20150126

Day 267

Death couldn't tear us apart but it certainly tried.
It took less than a year for her to come back to me.
She wasn't like I remembered but she was still the woman I married.

Her hair smelt like the mud that still clings under her nails, she won't clean them.
Says she has to keep her coffin dirt with her or she has to go back.
I'll mind these changes just to keep her here.

Last week she dropped her arm.
The maggots inside wanted to be free and, bless her heart she let them go.
She manages without that arm now, I tied some lace around her open shoulder joint.

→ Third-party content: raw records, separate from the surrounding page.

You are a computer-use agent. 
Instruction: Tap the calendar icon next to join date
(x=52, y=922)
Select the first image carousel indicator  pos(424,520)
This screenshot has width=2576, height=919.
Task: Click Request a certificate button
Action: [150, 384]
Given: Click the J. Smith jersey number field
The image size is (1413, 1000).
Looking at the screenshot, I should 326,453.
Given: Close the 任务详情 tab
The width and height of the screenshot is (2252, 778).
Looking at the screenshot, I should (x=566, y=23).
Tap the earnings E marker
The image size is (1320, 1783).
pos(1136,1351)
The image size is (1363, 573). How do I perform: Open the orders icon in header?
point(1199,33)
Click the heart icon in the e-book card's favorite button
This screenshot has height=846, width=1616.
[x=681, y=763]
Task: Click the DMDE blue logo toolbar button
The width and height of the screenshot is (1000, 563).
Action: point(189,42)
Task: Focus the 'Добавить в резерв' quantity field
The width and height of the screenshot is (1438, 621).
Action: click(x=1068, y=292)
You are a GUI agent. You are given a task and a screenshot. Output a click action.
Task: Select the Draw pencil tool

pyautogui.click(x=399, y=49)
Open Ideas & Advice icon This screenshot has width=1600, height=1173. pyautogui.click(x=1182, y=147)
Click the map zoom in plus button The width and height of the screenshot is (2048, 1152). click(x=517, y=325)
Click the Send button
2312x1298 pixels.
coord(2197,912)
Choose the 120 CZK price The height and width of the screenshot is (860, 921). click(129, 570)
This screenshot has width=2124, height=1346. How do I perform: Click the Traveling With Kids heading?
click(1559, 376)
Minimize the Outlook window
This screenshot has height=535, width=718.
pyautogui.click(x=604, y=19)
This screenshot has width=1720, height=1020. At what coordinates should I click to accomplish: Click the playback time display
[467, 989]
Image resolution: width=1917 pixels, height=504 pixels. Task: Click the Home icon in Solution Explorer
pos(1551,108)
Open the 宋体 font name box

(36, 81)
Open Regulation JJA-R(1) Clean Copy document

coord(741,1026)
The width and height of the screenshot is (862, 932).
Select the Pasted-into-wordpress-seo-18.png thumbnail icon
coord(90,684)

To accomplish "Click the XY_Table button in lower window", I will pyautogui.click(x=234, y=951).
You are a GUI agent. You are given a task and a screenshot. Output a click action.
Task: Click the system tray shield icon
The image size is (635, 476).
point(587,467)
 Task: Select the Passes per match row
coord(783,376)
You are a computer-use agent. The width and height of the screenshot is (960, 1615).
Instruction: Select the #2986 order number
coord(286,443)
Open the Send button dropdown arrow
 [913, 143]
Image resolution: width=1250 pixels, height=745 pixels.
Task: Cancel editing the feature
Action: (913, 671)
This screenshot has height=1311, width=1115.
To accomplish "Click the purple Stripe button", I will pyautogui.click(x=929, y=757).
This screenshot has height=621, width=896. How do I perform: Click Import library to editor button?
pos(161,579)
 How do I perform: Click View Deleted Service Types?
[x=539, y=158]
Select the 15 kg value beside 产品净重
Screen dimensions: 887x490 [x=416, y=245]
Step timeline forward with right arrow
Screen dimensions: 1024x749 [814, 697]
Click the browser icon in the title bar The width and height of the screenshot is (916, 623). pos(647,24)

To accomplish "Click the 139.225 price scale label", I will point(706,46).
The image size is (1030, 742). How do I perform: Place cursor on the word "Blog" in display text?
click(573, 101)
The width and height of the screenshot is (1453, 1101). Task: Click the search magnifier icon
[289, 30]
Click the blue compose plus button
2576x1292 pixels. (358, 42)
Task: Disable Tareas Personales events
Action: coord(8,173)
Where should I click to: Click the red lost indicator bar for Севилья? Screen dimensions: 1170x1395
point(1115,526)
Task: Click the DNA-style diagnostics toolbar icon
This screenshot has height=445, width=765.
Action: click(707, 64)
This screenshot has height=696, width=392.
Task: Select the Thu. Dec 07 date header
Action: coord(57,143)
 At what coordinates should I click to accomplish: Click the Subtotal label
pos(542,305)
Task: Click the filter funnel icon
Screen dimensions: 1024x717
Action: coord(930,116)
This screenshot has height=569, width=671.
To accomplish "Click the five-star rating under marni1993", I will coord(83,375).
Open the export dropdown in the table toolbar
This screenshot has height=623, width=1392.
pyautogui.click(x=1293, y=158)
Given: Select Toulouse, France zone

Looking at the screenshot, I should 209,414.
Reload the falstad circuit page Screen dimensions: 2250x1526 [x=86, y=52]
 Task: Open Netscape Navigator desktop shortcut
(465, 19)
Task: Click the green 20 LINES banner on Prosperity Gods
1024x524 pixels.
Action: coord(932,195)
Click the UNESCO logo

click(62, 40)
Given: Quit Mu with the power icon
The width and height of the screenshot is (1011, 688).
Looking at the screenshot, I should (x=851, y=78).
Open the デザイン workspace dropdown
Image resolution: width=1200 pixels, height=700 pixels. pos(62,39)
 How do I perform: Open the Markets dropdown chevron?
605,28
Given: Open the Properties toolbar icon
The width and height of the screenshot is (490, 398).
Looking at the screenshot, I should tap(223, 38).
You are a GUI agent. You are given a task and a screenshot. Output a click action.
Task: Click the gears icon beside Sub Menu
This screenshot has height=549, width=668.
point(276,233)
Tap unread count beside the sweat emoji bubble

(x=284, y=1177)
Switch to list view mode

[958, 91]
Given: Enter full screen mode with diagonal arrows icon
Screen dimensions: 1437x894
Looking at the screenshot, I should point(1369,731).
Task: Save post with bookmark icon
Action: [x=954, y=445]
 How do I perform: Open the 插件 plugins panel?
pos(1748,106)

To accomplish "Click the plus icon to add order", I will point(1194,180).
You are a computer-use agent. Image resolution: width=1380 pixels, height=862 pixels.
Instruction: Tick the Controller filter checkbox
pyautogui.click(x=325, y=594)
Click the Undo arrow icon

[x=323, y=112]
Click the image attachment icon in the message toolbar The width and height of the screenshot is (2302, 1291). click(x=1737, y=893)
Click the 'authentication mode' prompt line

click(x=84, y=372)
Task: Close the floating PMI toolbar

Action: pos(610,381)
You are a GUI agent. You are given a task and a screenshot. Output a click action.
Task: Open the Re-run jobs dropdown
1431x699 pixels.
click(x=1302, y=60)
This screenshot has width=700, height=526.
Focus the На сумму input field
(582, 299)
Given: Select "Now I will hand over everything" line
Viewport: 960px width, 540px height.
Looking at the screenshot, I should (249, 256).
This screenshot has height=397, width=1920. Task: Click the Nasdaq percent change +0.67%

I swear she hasn't stopped smiling since she got back, her teeth are still the same old pearlies.
Sure her lips are a tad smaller, like two old red balloons all deflated but she's still my gal.
Every time she smiles, my heart swoops like it always has.

I'm beginning to suspect she's changed more than I reckoned.
She's an early riser sure but it don't explain why her night dress is all torn and stained red.
I'd ask our neighbour, Mr Jefferson, but he's been out for a while now, must be fishing.

Having said that, if he was fishing then his back door would be locked... not wide open.
I haven't told her I went inside to look.
I don't wanna make her mad, not if I end up like Jefferson.

I wonder if he'll come back like my wife, shrivelled, smiling and changed.
Never tell her I think this, she's suspicious though.
Always was sharp, still is.

Part of me still loves her, you know.
Part of me wants to pretend she's still my old gal and everything is as it always was.
I can't ignore the bloodied night dresses any more.

If I cut off her hands she'll have to go back and rest.
I hate to lose her but this is no way for her to live.
I just hope she goes quiet like the first time.